Infants and young children need lots of sleep, but when and how much they sleep shifts with age. By age two, children transition to getting most of their sleep at night, instead of in a series of naps. Researchers from Queensland University of Technology in Australia investigated the link between napping and sleep quality. Their study finds that, for children two and older, napping is associated with poor sleep quality. The results suggest that, for optimal sleep quality, children aged two and over should do most of their sleeping at night.
The researchers wanted to understand how napping affects young children’s night-time sleep quality, behavior, cognition, and physical health. They reviewed a pool 781 studies related to the napping practices of children five and under. Then, they whittled the pool down to the 26 most relevant studies. Finally, the researchers organized the data and evaluated trends.
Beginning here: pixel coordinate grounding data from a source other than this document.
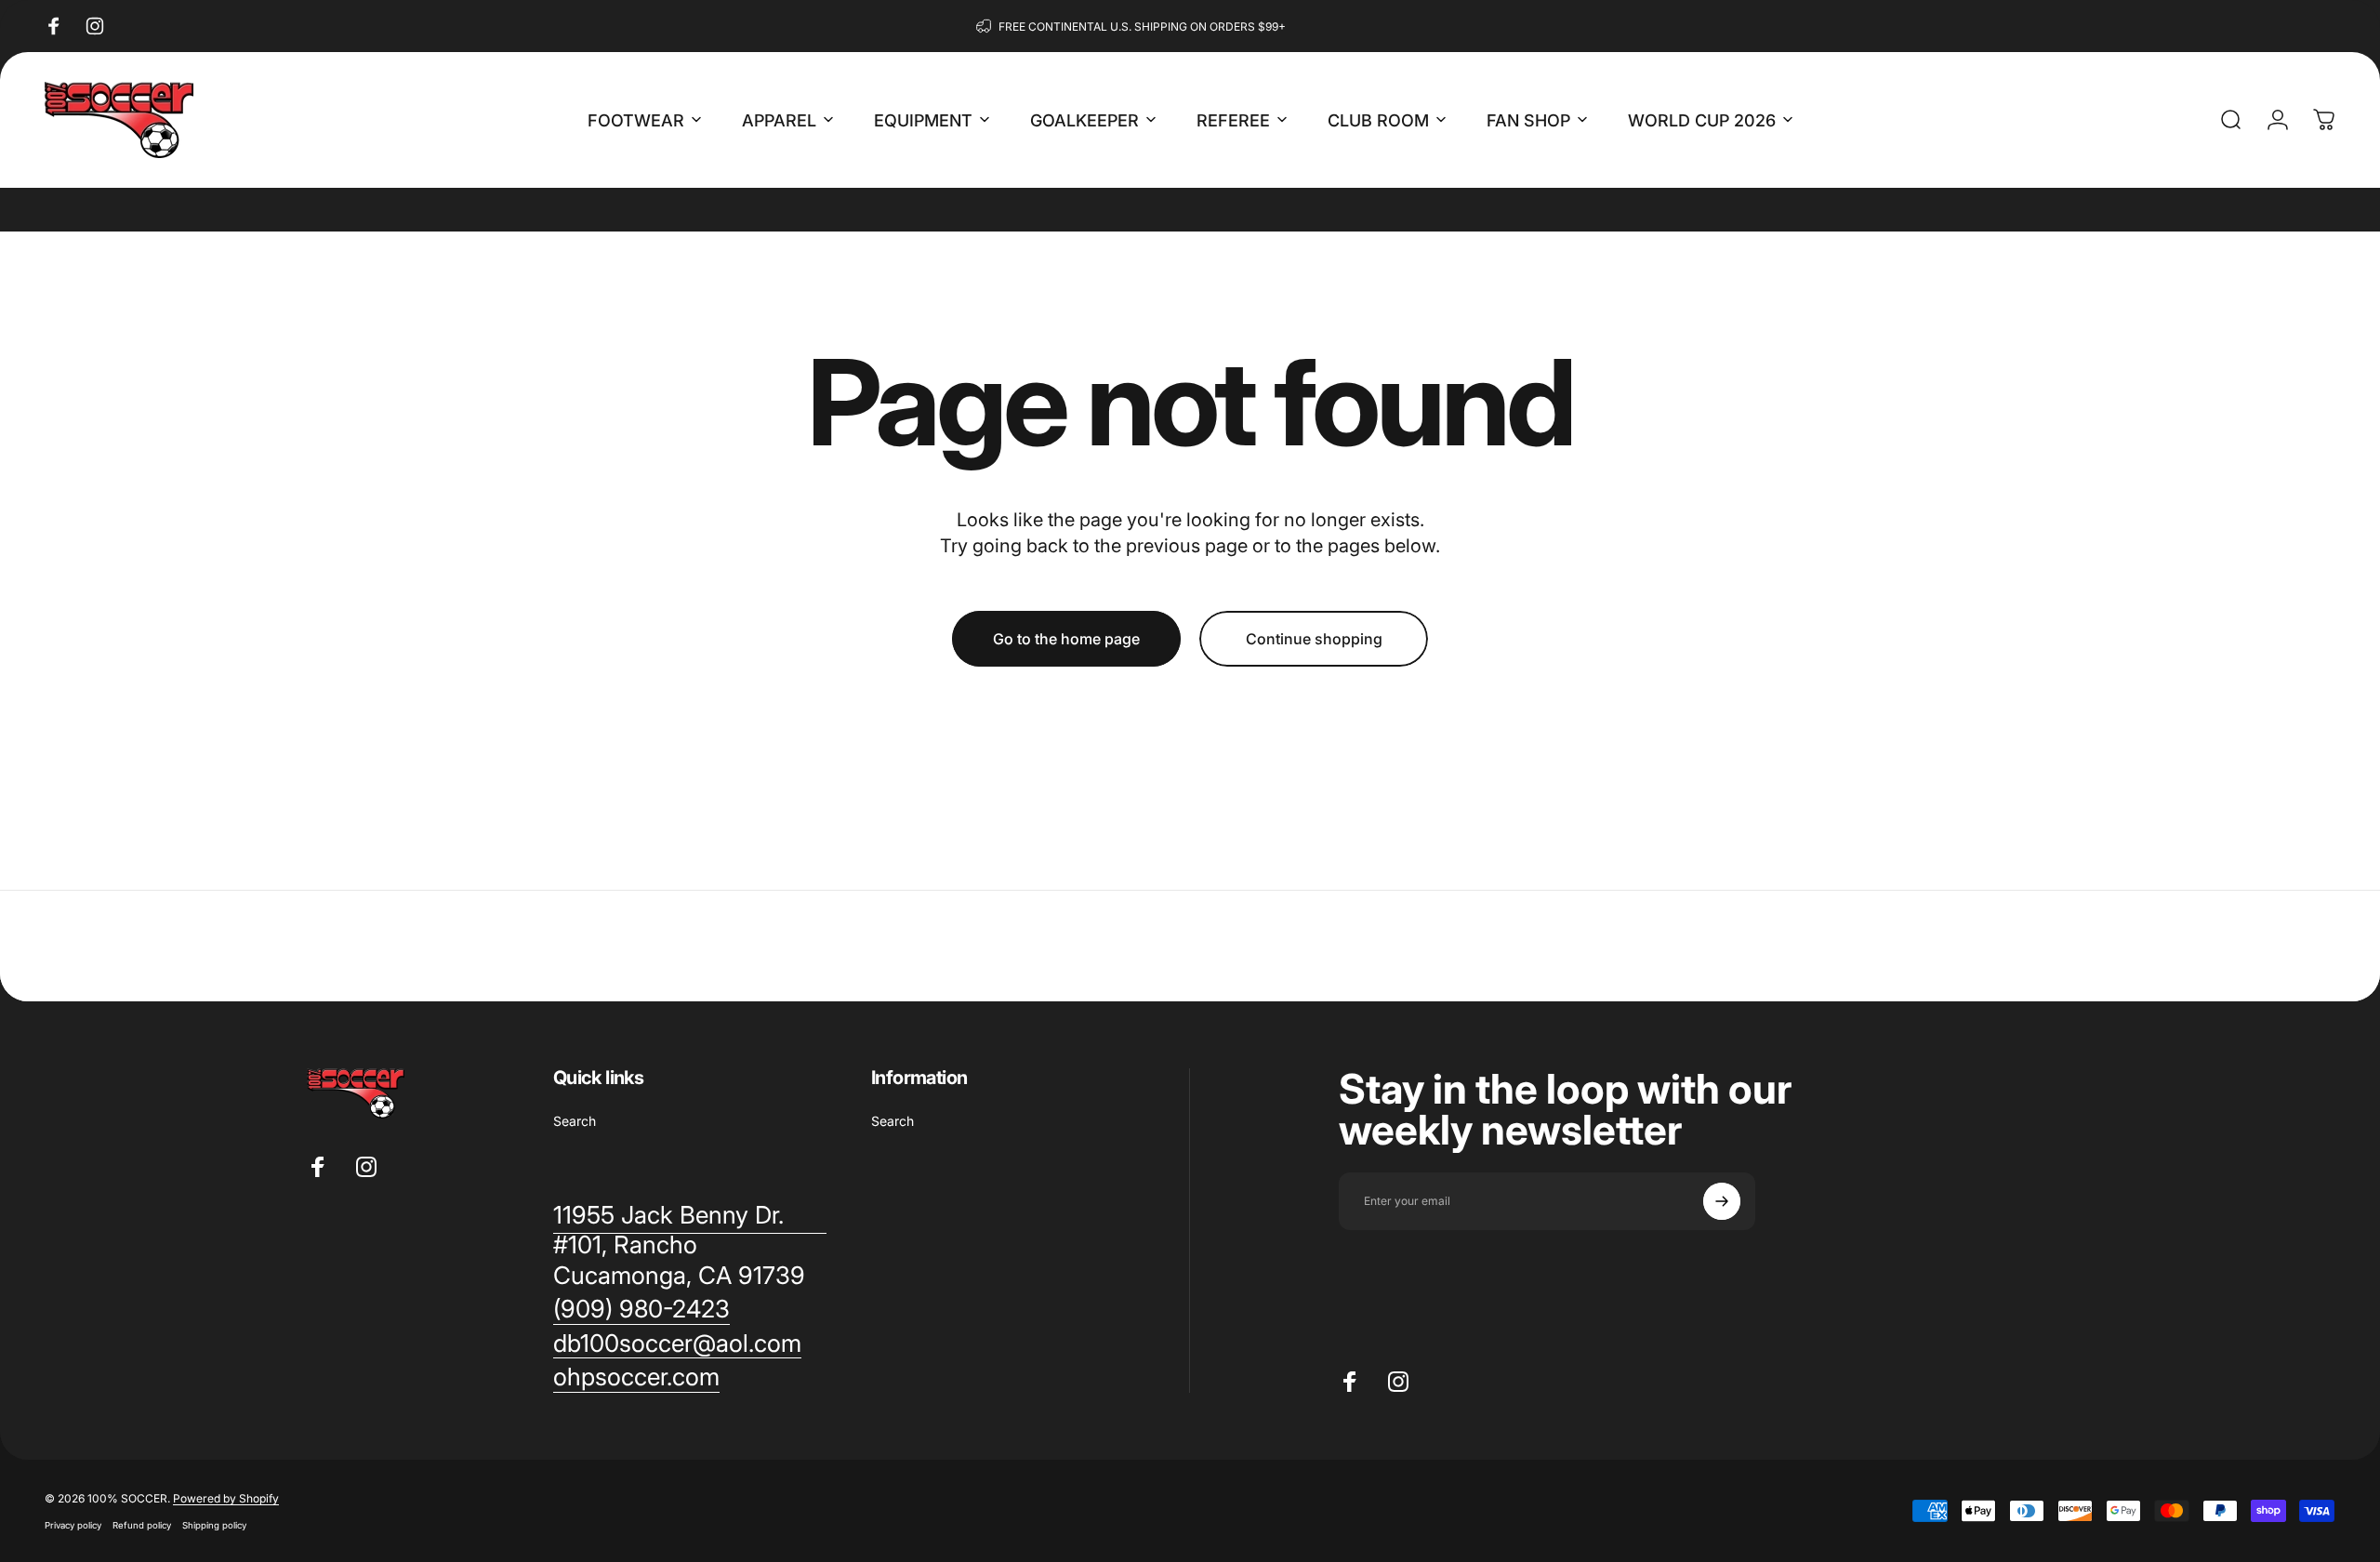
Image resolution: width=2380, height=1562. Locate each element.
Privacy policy (73, 1525)
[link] (641, 1309)
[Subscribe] (1721, 1201)
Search (574, 1121)
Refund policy (141, 1525)
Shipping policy (214, 1525)
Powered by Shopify (226, 1498)
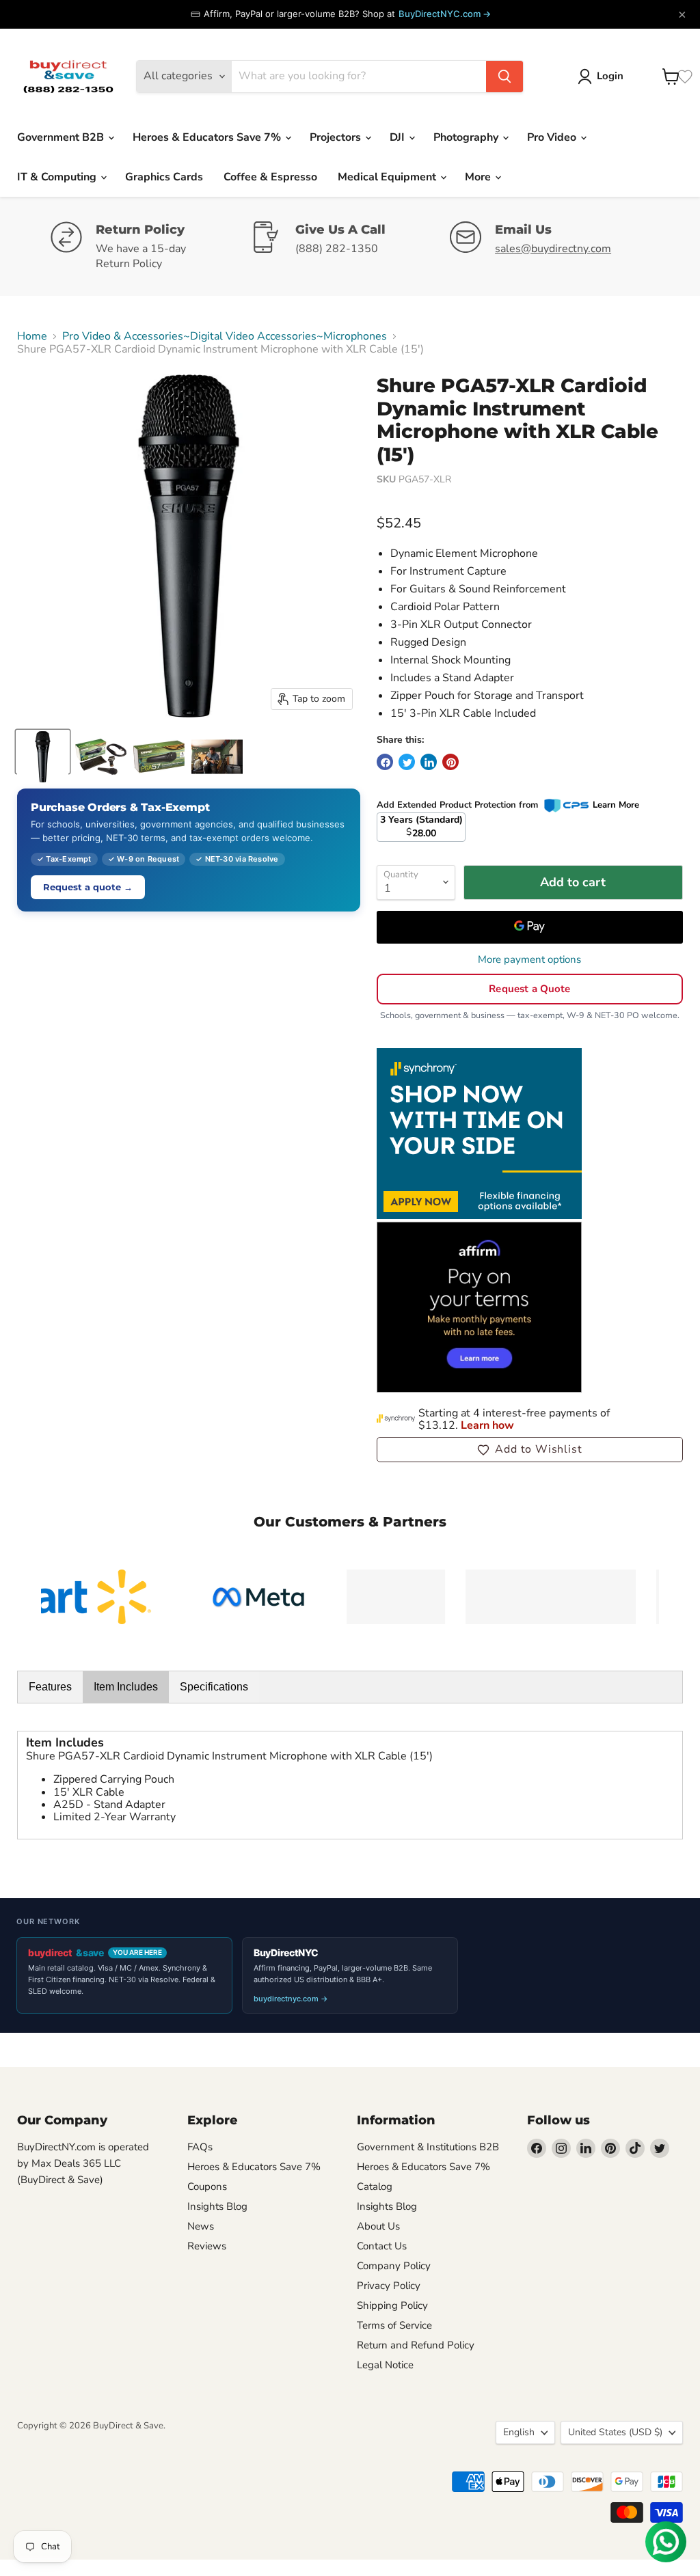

The findings revealed that napping has a negative impact on the overall amount of night-time sleep for children aged two and up. Evidence also indicated that, for children over age two, napping lengthens sleep onset (the length of time it takes to fall asleep at night).
There were no clear relationships between napping and behavior, development, or overall health. This may be because the relatively large age range of children surveyed.
The researchers explain that “The impact of night sleep on children’s development and health is increasingly documented, but to date there is not sufficient evidence to indicate the value of prolonging napping, whether at home or in childcare contexts, once sleep has consolidated into night.” They call for more, high quality research into how sleep patterns transition during early childhood.
This research is published in Archives of Disease in Childhood.